Parti dell'esercizio
#1 Riassumi in due frasi la scheda sui patronati scolastici.
#2 Ricopia dalla scheda sui patronati scolastici il passo che va da "I documenti conservati" a "attività assistenziali varie.".

1) attuare forme di collegamento e di coordinamento delle attività dei Patronati consorziati e di promuovere iniziative che possono contribuire ad una maggiore qualificazione degli operatori assistenziali impegnati presso il Patronato ed al miglioramento delle sue prestazioni;

2) tenere rapporti con gli enti che operano nel settore della assistenza scolastica e minorile in genere;

3) rappresentare i Patronati consorziati nei loro rapporti con il Ministero dell’Interno;

Sia il Consorzio che i Patronati si sciolgono in seguito al D.P.R. 24 luglio 1977, n. 616.
I documenti conservati nell’archivio sono relativi, oltre alla parte amministrativa – contabile, a corsi di aggiornamento per insegnanti del doposcuola e per il personale amministrativo dei patronati scolastici, alla gestione del servizio scuola-bus, a convegni e concorsi per la promozione di attività integrative nella scuola e nei doposcuola, all’organizzazione dei centri di orientamento scolastico per le scuole medie, alla gestione della “ Casa-scuola Pieragnoli” e ad attività assistenziali varie.

PATRONATO SCOLASTICO COMUNALE
   
Estremi cronologici 1947 – 1978
Consistenza 215 unità archivistiche
Condizioni di accesso banca dati Archifirenze
 

L’archivio conserva i documenti prodotti dall’Ente preposto dalla legge a provvedere all’assistenza degli alunni delle scuole materne, elementari e di avviamento, poi medie inferiori.

Materiale estratto
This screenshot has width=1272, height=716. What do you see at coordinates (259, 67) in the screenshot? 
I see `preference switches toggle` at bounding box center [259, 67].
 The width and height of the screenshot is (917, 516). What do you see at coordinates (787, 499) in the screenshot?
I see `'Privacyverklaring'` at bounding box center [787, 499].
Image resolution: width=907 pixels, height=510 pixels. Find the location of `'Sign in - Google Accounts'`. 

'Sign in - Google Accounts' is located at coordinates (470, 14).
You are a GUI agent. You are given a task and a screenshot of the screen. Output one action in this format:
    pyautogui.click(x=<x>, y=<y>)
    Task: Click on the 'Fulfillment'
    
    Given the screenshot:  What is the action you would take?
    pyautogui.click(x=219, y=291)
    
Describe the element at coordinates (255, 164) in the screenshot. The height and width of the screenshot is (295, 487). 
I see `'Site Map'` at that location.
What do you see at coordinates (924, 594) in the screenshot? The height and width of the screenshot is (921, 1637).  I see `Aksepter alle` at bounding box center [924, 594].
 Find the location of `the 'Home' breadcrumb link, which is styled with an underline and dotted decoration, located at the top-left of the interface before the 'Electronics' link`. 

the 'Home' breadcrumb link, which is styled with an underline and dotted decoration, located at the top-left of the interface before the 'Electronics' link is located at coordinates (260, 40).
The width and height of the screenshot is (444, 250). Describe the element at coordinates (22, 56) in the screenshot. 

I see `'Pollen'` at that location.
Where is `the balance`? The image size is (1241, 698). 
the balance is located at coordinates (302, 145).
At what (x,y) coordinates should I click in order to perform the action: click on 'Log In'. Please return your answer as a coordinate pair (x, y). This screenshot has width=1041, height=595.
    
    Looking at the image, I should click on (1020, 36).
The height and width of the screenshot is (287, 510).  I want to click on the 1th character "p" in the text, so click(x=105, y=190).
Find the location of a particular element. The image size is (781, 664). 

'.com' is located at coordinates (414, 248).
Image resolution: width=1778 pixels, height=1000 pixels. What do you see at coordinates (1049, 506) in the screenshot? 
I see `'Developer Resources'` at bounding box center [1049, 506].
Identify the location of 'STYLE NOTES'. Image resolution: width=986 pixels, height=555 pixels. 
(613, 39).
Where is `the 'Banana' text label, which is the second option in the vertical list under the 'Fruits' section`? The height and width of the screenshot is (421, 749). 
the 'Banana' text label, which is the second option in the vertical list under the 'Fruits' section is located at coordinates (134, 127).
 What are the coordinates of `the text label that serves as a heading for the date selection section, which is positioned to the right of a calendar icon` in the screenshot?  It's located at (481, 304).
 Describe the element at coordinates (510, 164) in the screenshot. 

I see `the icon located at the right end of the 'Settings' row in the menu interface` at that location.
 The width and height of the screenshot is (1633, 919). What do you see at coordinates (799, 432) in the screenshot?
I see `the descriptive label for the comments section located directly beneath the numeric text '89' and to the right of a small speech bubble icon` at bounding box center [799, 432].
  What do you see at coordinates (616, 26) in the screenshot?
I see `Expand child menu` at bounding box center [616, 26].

Soluzioni per compito
#1 Il Consorzio aveva il compito di coordinare i Patronati consorziati, di tenere rapporti con gli enti dell'assistenza scolastica e minorile e di rappresentarli presso il Ministero dell'Interno; sia il Consorzio che i Patronati si sciolsero in seguito al D.P.R. 24 luglio 1977, n. 616. L'archivio del Patronato scolastico comunale, con estremi cronologici 1947–1978 e 215 unità archivistiche, conserva i documenti dell'Ente preposto all'assistenza degli alunni delle scuole materne, elementari e di avviamento, poi medie inferiori.

#2
I documenti conservati nell’archivio sono relativi, oltre alla parte amministrativa – contabile, a corsi di aggiornamento per insegnanti del doposcuola e per il personale amministrativo dei patronati scolastici, alla gestione del servizio scuola-bus, a convegni e concorsi per la promozione di attività integrative nella scuola e nei doposcuola, all’organizzazione dei centri di orientamento scolastico per le scuole medie, alla gestione della “ Casa-scuola Pieragnoli” e ad attività assistenziali varie.